All of this said, I’ll still be using Heroku to host my sites. Their deployment, add-on management, and databases are pretty great. Especially since I don’t want to have to deal with things like changing my nginx config every time I add a server, writing/modifying a deployment script for each new service, etc. I just get some extra things I’ve been wanting, and the ability to consolidate some of my servers and costs. Overall I am pretty stoked.

If you are a friend of mine, especially in the Portland area, and interested in joining us, let me know. I’ll gladly give you more information. We are keeping it to people we know and trust since people will potentially have hardware access.

Fundamentals

Just like in StarCraft 2 and in writing software, fundamentals are important for life. I was thinking about how I’ll plan out my time to in enough cycling time, StarCraft 2 time, and work/side project time when I realized in or to get this stuff done, I’m going to need a proper sleep schedule. On top of that I need to have discipline, another fundamental skill.

What it is looking like is I need to spend time working out my sleep schedule, eating and work habits, as well as chores. Getting to a good base for chores will be on the easier side since my landlord is coming for a yearly inspection tomorrow. Some base needs for chores are getting in a more regular cycle of laundry that isn’t just, “I’m completely out of t-shirts, boxers and socks, I should do laundry.” Preferably, I’d get to a point where I was doing laundry weekly and didn’t let it pile up until I have 2-3 loads to do.

Other chores include chipping in with house cleaning and doing bike maintenance. If I start doing other things (like cooking at home) better, I’ll find myself using the kitchen more and needing to contribute there regularly. As it is, I don’t feel like I help out in the house enough. On top of that, I haven’t been doing the weekly/monthly maintenance on my bike like I should be, my chains need to be lubed, my tires are low on my specialized, etc.

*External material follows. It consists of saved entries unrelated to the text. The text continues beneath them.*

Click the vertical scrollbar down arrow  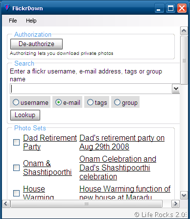click(x=184, y=195)
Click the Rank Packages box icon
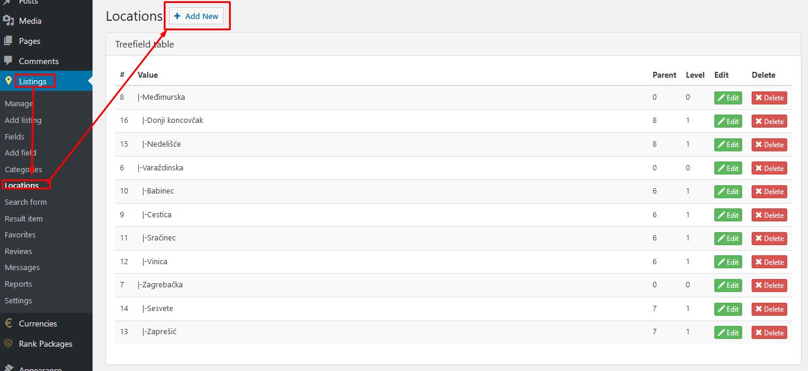The height and width of the screenshot is (371, 808). point(8,343)

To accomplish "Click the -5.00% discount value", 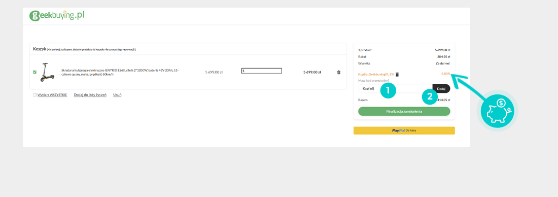I will point(445,74).
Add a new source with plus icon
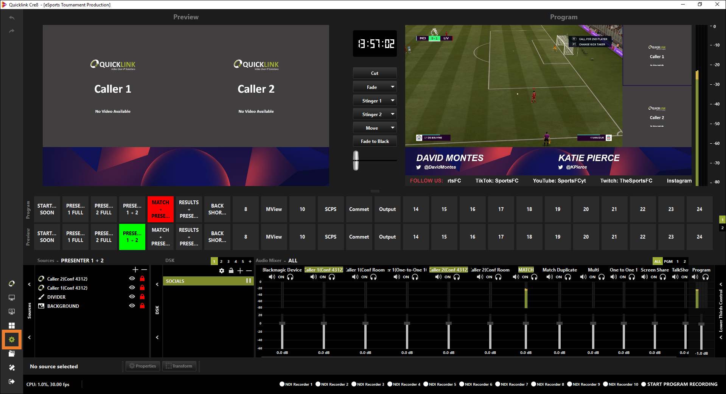The width and height of the screenshot is (726, 394). tap(135, 270)
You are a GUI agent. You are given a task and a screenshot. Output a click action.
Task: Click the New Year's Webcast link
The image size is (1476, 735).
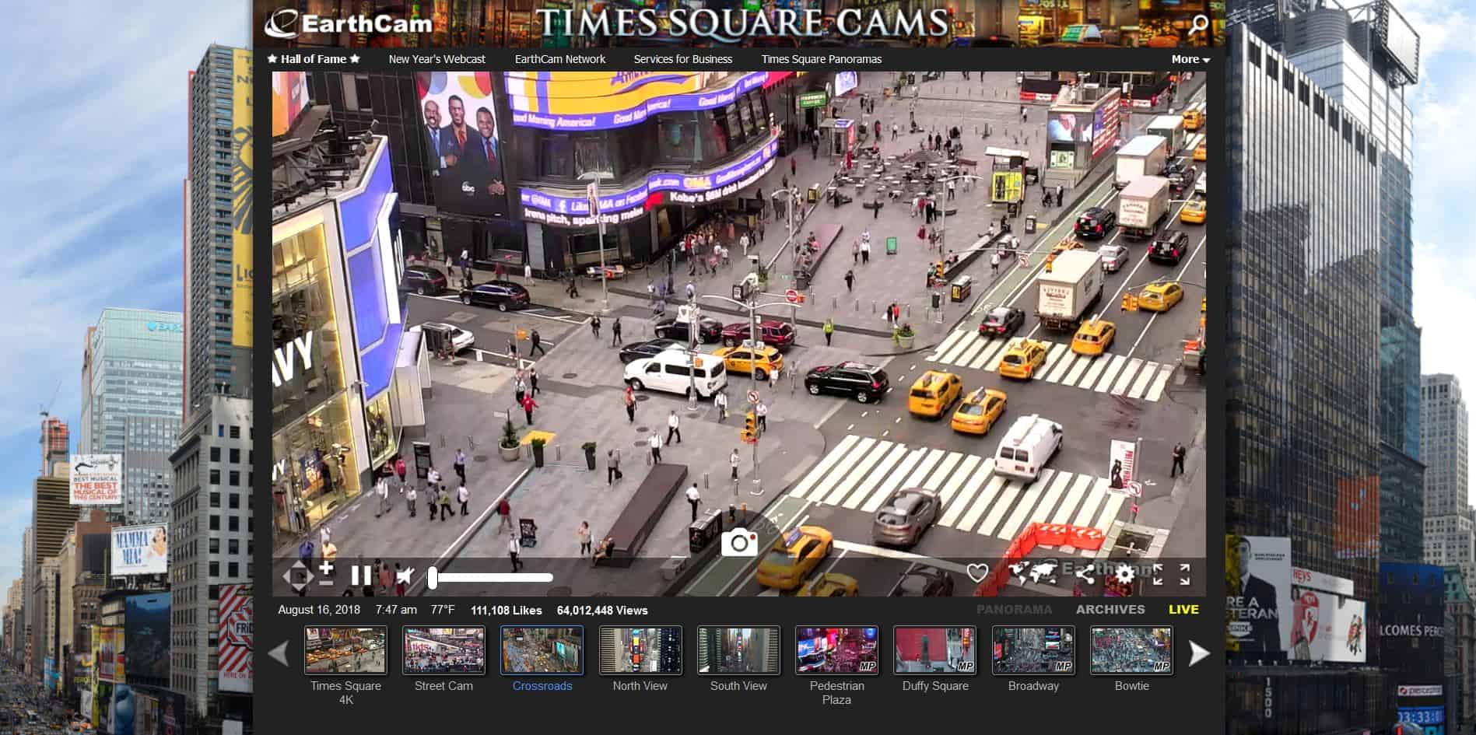[436, 59]
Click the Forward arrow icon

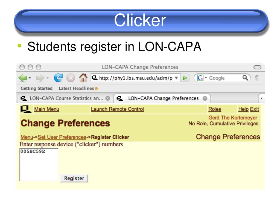[x=40, y=78]
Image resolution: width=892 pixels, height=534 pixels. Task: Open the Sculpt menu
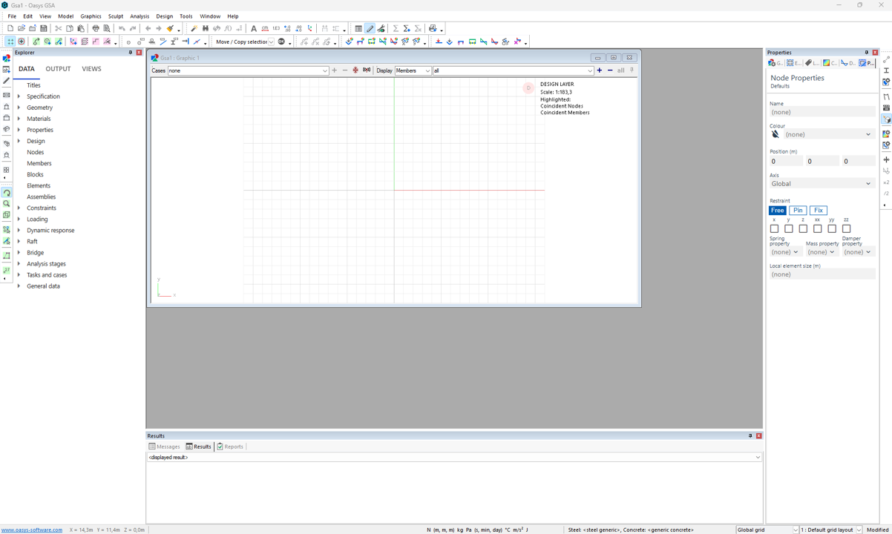(116, 16)
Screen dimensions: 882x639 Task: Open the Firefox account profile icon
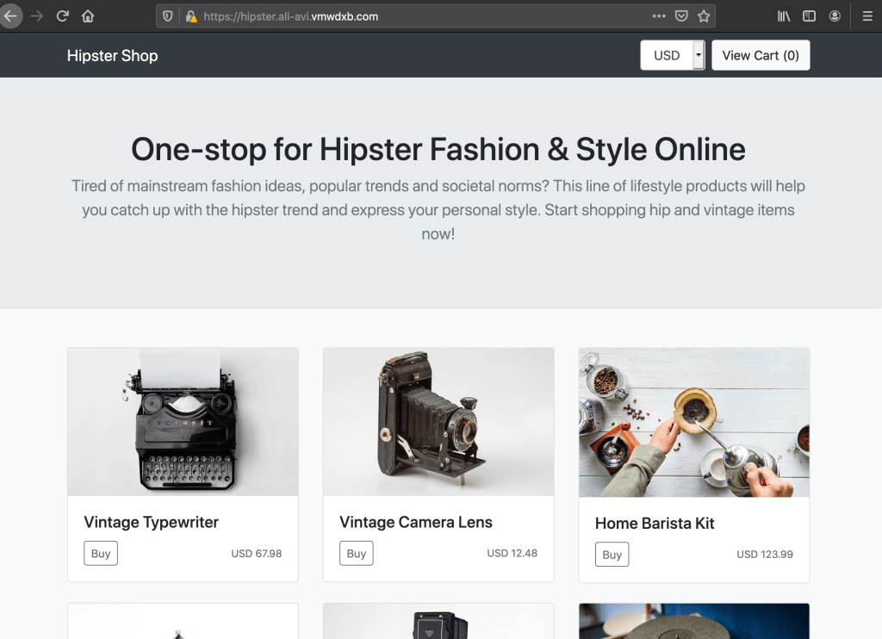tap(835, 16)
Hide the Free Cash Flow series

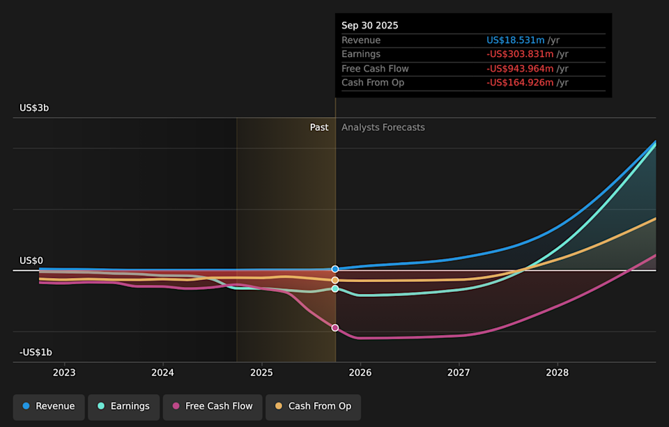click(x=213, y=407)
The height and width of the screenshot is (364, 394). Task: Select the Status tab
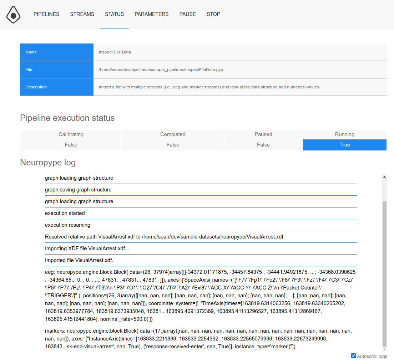[114, 14]
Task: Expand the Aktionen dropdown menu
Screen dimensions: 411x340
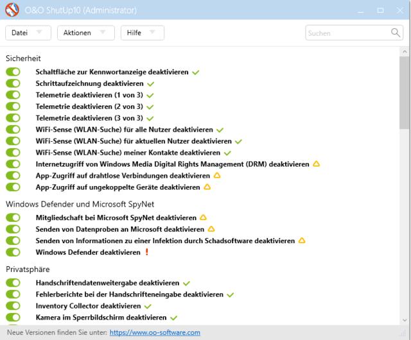Action: pyautogui.click(x=85, y=33)
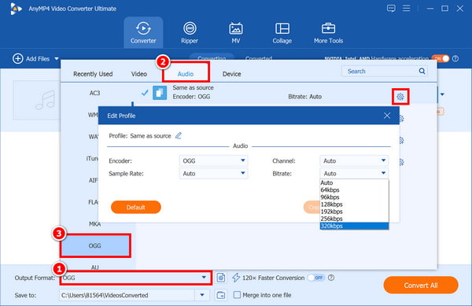Click the Default button

tap(136, 208)
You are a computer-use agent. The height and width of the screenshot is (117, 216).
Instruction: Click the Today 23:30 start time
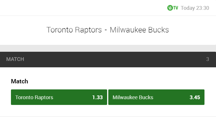195,8
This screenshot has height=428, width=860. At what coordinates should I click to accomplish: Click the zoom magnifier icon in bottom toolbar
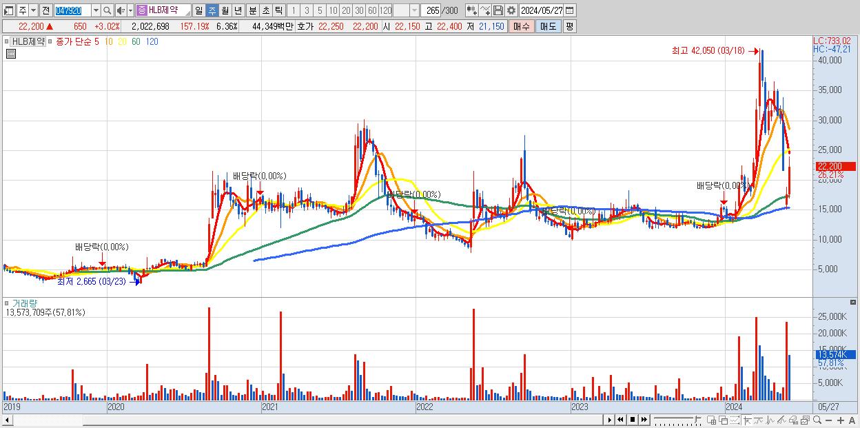pyautogui.click(x=817, y=420)
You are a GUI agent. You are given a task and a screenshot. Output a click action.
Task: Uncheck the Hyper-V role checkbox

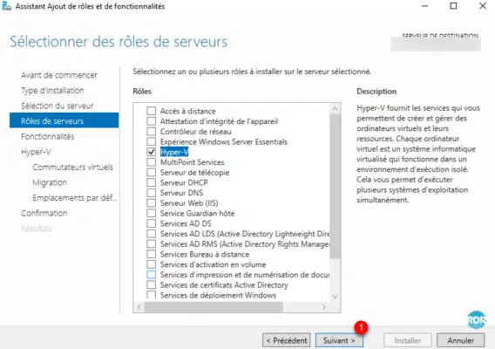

Sleeping, which I should be doing right now as it is 1am, is generally easier to fix over a weekend when I can enforce a sleeping schedule and just deal with any tiredness without a drop in my work productivity. I’d like to get in a schedule where I went to sleep at 9-10pm, woke up at 5-6am, then start work at 8-9am. Between the waking up and the working I’d like to get in a light breakfast, cycling, more breakfast, then a shower. On top of setting a regular start time for work, this will also put me on the path to set new personal records on my centuries and other long rides this year.

A thing touched on couple times above that is also fundamental is dietary needs. If I am going to be training and fixing up my sleeping, then fixing my eating habits is also required. Eating when I wake up in the morning will help with adjusting to the sleep cycle and maintaining it. The fuel will help me with being able to cycle for an hour or two in the morning. And finally, if I do it properly, I should lose some weight as well.

Reporting what I’ve worked on to my boss was an important step for me to find, reclaim and motivate my productivity. But I fell out of it when I was in Mountain View for a week and have been forgetting to work on it. We also moved to a small teams setup at work (which I’ll talk about in a Tech post), which has me doing 2 more meetings each week, but focuses the parts of the code base that I am expected to work in and, to an extent, own.

These are all fundamentals that I should practice, the cycling, SC2, side projects, etc are all secondary. Focusing on them to the detriment of these things will end up harming the whole. This means until I get control of my sleep schedule and have done so for a while, late night hacking sessions or SC2 with my friends at midnight are things that aren’t allowed to happen. Eating nothing but junk food all day is not ok. Starting my evening gaming or events before I’ve gotten my work goals for the day done, wont be happening.

To quote zefrank, “Warts and all! Let’s start this shit up!”